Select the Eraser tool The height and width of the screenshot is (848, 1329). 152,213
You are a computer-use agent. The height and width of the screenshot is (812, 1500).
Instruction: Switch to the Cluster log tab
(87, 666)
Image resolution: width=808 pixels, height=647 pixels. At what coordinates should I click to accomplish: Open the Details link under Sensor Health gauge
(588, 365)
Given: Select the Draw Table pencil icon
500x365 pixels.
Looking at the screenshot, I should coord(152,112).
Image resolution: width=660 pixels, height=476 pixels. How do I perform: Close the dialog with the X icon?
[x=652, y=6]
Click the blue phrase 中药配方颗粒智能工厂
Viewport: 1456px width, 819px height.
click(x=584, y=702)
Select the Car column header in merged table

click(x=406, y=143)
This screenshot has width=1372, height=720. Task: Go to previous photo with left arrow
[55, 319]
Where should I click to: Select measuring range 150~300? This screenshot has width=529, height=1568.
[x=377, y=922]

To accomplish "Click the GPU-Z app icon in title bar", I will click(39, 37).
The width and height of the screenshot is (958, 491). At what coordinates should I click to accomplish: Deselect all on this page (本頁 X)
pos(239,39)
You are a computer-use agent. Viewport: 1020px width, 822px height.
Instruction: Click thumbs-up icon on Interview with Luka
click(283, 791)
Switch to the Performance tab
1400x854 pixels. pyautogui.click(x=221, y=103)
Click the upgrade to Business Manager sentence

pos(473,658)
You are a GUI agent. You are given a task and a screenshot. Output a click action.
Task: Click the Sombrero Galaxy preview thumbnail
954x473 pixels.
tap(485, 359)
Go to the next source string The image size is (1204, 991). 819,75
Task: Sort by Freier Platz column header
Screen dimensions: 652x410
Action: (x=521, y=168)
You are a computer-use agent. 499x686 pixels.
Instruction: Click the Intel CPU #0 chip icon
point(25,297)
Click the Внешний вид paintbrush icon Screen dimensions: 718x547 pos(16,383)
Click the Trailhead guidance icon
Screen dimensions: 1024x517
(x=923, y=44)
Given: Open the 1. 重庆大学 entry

**Work to do**
Output every line of the items above as a numbered list, leaving out the blank lines.

**Solution to the exercise**
1. Select the Eraser tool The height and width of the screenshot is (848, 1329). 152,213
2. You are a computer-use agent. The height and width of the screenshot is (812, 1500).
3. Instruction: Switch to the Cluster log tab
4. (87, 666)
5. Image resolution: width=808 pixels, height=647 pixels. At what coordinates should I click to accomplish: Open the Details link under Sensor Health gauge
6. (588, 365)
7. Given: Select the Draw Table pencil icon
8. 500x365 pixels.
9. Looking at the screenshot, I should coord(152,112).
10. Image resolution: width=660 pixels, height=476 pixels. How do I perform: Close the dialog with the X icon?
11. [x=652, y=6]
12. Click the blue phrase 中药配方颗粒智能工厂
13. Viewport: 1456px width, 819px height.
14. click(x=584, y=702)
15. Select the Car column header in merged table
16. click(x=406, y=143)
17. This screenshot has width=1372, height=720. Task: Go to previous photo with left arrow
18. [55, 319]
19. Where should I click to: Select measuring range 150~300? This screenshot has width=529, height=1568.
20. [x=377, y=922]
21. To accomplish "Click the GPU-Z app icon in title bar", I will click(39, 37).
22. The width and height of the screenshot is (958, 491). At what coordinates should I click to accomplish: Deselect all on this page (本頁 X)
23. pos(239,39)
24. You are a computer-use agent. Viewport: 1020px width, 822px height.
25. Instruction: Click thumbs-up icon on Interview with Luka
26. click(283, 791)
27. Switch to the Performance tab
28. 1400x854 pixels. pyautogui.click(x=221, y=103)
29. Click the upgrade to Business Manager sentence
30. pos(473,658)
31. You are a GUI agent. You are given a task and a screenshot. Output a click action.
32. Task: Click the Sombrero Galaxy preview thumbnail
33. 954x473 pixels.
34. tap(485, 359)
35. Go to the next source string The image size is (1204, 991). 819,75
36. Task: Sort by Freier Platz column header
37. Screen dimensions: 652x410
38. Action: (x=521, y=168)
39. You are a computer-use agent. 499x686 pixels.
40. Instruction: Click the Intel CPU #0 chip icon
41. point(25,297)
42. Click the Внешний вид paintbrush icon Screen dimensions: 718x547 pos(16,383)
43. Click the Trailhead guidance icon
44. Screen dimensions: 1024x517
45. (x=923, y=44)
46. Given: Open the 1. 重庆大学 entry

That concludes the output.